Sunday, May 4, 2014

Risky Business Part III

As it turned out, being a high-risk pregnancy was an incredibly positive experience.  Living in a city meant that I wasn’t very far from true experts in the field.  And they definitely knew their stuff.  

Each appointment, I was given an ultrasound on my heart and my carotid artery.  They didn’t just know my numbers, they knew exactly what type of high blood pressure I had, and they could monitor every aspect of it and give me the best medication for it.  I responded incredibly well, and saw my lowest numbers, well, ever (since I’d been paying attention, anyway).  

Because high blood pressure can lead to a smaller baby, I also had several extra ultrasounds to check his growth.  For someone with anxiety issues, this was the best part.  

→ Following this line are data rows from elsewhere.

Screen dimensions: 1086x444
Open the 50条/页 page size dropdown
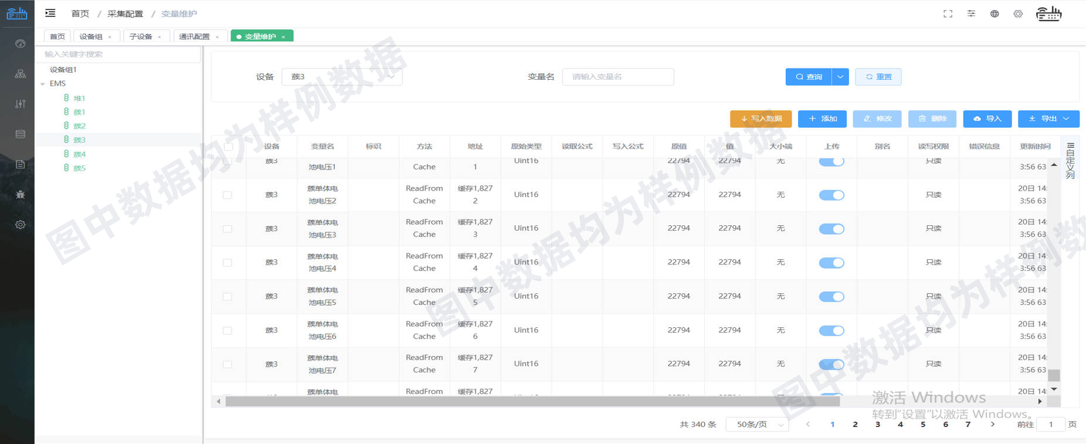tap(757, 424)
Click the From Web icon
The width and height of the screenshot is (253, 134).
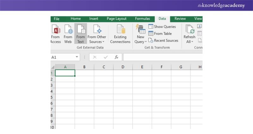pos(68,30)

Unfortunately, the nature of high blood pressure in pregnancy meant that I couldn’t just get the right meds and be done with it; my body was constantly fighting, and every month or so my meds would have to be raised.  The second trimester can also have unexpected drops in blood pressure, which, as it turns out, is scary indeed.  

One day, after a lazy morning eating breakfast and reading the internet, I got ready to head out to go shopping.  I instantly felt that something was wrong; I was unusually tired, even for me.  Tired as in, I had to lie down after brushing my teeth.  I decided to test my blood pressure with my home cuff, and see what was going on.  At that point, my “normal” was 120/80, but this time it was 90/60. 

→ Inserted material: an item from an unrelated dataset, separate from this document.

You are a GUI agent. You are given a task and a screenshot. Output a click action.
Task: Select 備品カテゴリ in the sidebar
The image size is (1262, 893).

I blinked.  That was lower than I’d ever seen.  Huh, I wonder if there's something wrong with the cuff, I thought.  I checked it again.  This time, the bottom number was 40 - and I could feel, even as I took it, that I was feeling worse.  And dizzy.  I tried taking it a third time, but it was already hitting me that I might pass out, in the apartment, alone.  I saw the monitor error out right before I pulled the cuff off. 

I didn’t have the doctor’s number in my phone (stupid! So stupid!) and I was terrified I’d pass out before I could get across the apartment to my computer to look it up.  I texted my husband, who I’ll refer to as the Yeti, due to his private nature and general scruffiness.  

I was having trouble focusing on the text and really thought I might black out any second.  So I went with the most succinct phrase I could think of: come home now.  

Yes, in retrospect it was the scariest thing I could have said to him.  He responded right away, even as I elaborated in a second text.  He works just a few minutes from home.  Feeling more relieved now, I made my way to the computer, called the doctor, left a message, and laid down.  I think the terror of potentially passing out scared myself into a panic attack, making my bp rise; when the Yeti arrived ten minutes later and took my bp the diastolic was back up to 85.  

Ultimately the diagnosis was a drop in blood pressure, and I never had one like that again.  It was a learning experience; now I knew I could reach the Yeti in an emergency, and we discussed and refined how we’d approach that.  


Thankfully, it wound up being probably the scariest moment in my pregnancy, and nothing was even wrong.  Also, at twenty weeks my morning sickness finally went away, and my energy started to return.  Things were looking up - but it wasn’t the end of complications for me.